Sayfa Metni
◆ ◆ ◆ ◆

Yılın davası başladı. Münevver Karabulut'un öldürülmesine ilişkin katil zanlısı Cem Garipoğlu yargılanıyor. İlk duruşmada Münevver Karabulut'un kardeşi, Cem Garipoğlu'na şırınga ile saldırdı. Garipoğlu ile babası Nida Garipoğlu'nun ayrı ayrı yargılandıkları davalar birleştirildi.
Kız arkadaşı Münevver Karabulut'u kafasını kesip parçaladıktan sonra cesedini Etiler'de çöp konteynerine attığı iddiasıyla yargılanan Cem Garipoğlu, Bakırköy Adliyesi'ne getirildi. Silivri Ceza İnfaz Kurumları Yerleşkesi'nden Bakırköy Adliyesine getirilen Cem Garipoğlu, yoğun güvenlik önlemleri altında adliyedeki nezarethaneye konuldu. Adliyenin bahçesinde Garipoğlu'nu bekleyen gazeteciler ise, cezaevi aracı içeri alınmadan önce bölgeden uzaklaştırıldı.
MÜNEVVER KARABULUT CİNAYETİ DAVASINDAN FOTOĞRAFLAR
Bu arada, Garipoğlu'nu getiren jandarma ekipleri, duruşma salonunda incelemelerde bulundu, polis ise duruşma salonu ve adliye çevresinde yoğun güvenlik önlemi aldı.
Bakırköy 2. Çocuk Ağır Ceza Mahkemesi'ndeki ilk duruşmaya, öldürülen Münnever Karabulut'un babası Süreyya Karabulut, annesi Nagihan Karabulut, kardeşi İbrahim Enver Karabulut ile ailenin avukatları Altan Altınyurt, Beliz Özkan, Rezan Epözdemir ile tutuklu sanık Cem Garipoğlu ve avukatı Aytekin Kaya
katıldı.
CHP İstanbul Milletvekili Çetin Soysal'ın da duruşma salonunda olduğu görüldü.
Öte yandan, duruşma salonuna Anadolu Ajansı ve TRT'nin de aralarında bulunduğu 10 basın kuruluşundan sadece muhabirler alındı.

◆ ◆ ◆ ◆

Aşağıdaki Veriler

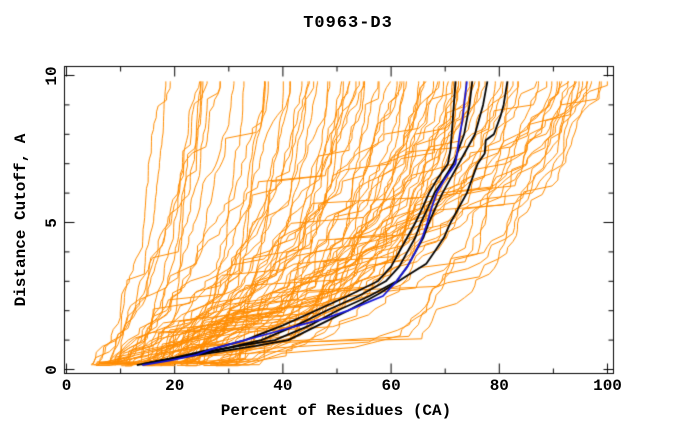  I want to click on x-tick-label: 100, so click(608, 386).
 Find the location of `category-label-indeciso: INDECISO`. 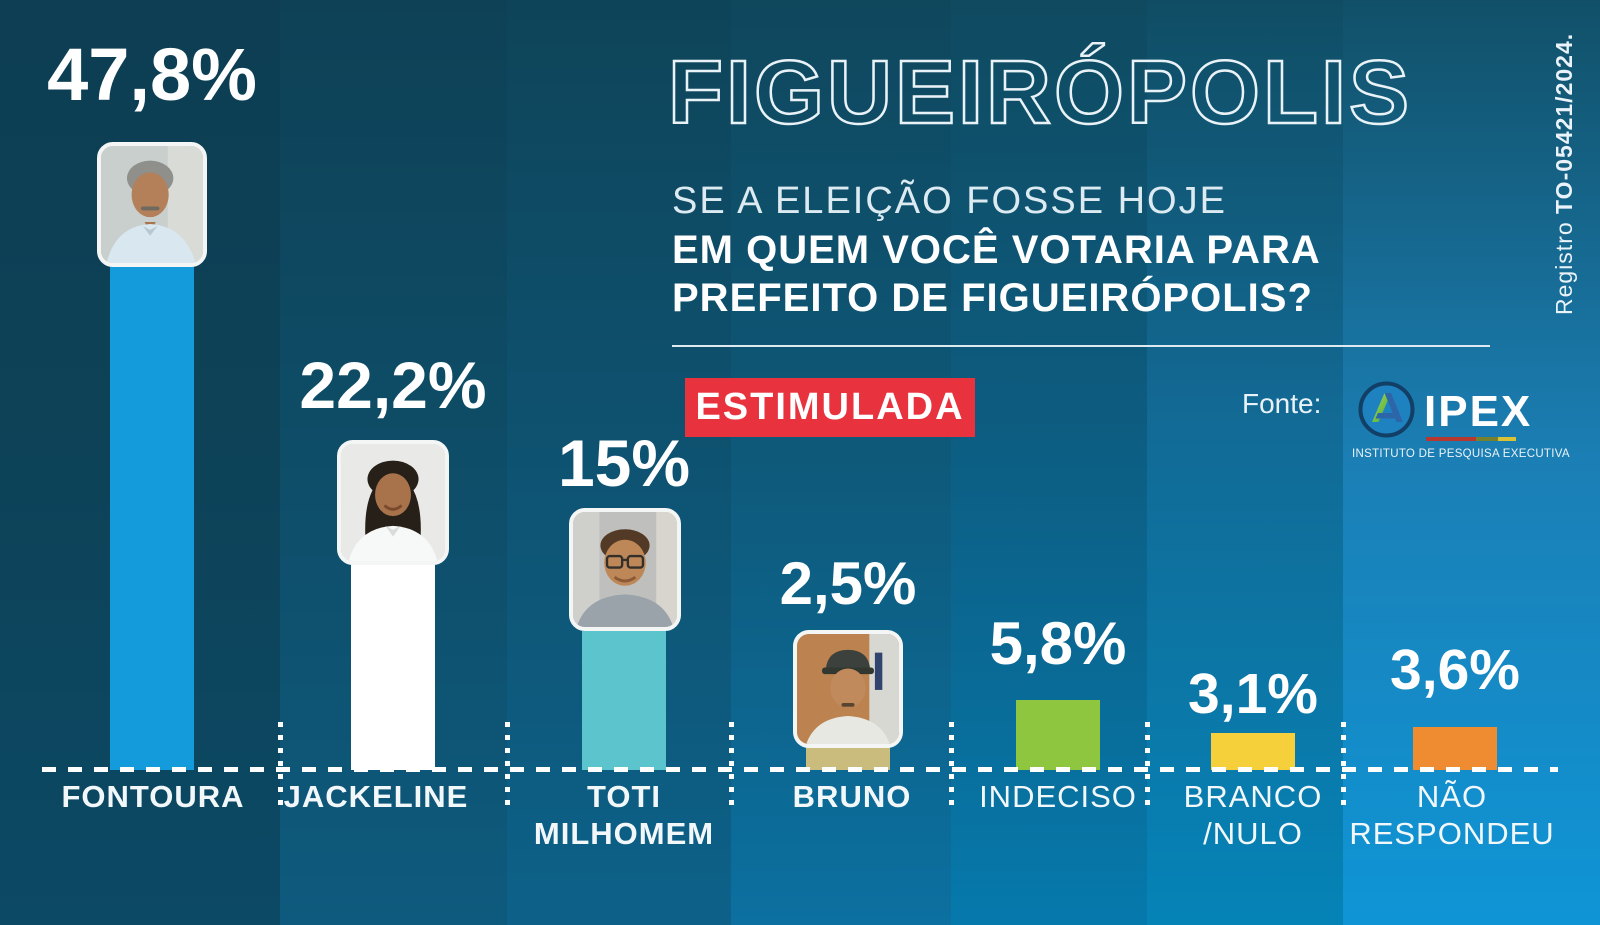

category-label-indeciso: INDECISO is located at coordinates (1058, 796).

◆ ◆ ◆ ◆

Çalışma Talimatları
Münevver Karabulut cinayeti davasının ilk duruşmasına dair haberi son cümlesinden itibaren sürdürün.

Sorunun Cevabı
MAHKEMEDE OLAY VİDEOSU
CEM GARİPOĞLU: ERKEKLİĞİME HAKARET ETTİ
Liseli Münevver Karabulut cinayetine ilişkin görülen ilk duruşmada ifade veren Cem Garipoğlu, işlediği suçu kabul ederek, pişman olduğunu söyledi. Cinayeti tek başına işlediğini ve nasıl yaptığını bilmediğini belirten Cem Garipoğlu, "Cinnet mi geçirdim bilmiyorum, kendime geldiğimde Münevver'i ölü buldum. Onun cansız bedenini görünce kendimi öldürmek istedim, yapamadım. Pişmanım. Böyle bir suç işlemek istemezdim. Keşke olmasaydı. Keşke onun yerine ben ölseydim. Keşke Münevver'i geri getirebilmenin yolu olsaydı" dedi.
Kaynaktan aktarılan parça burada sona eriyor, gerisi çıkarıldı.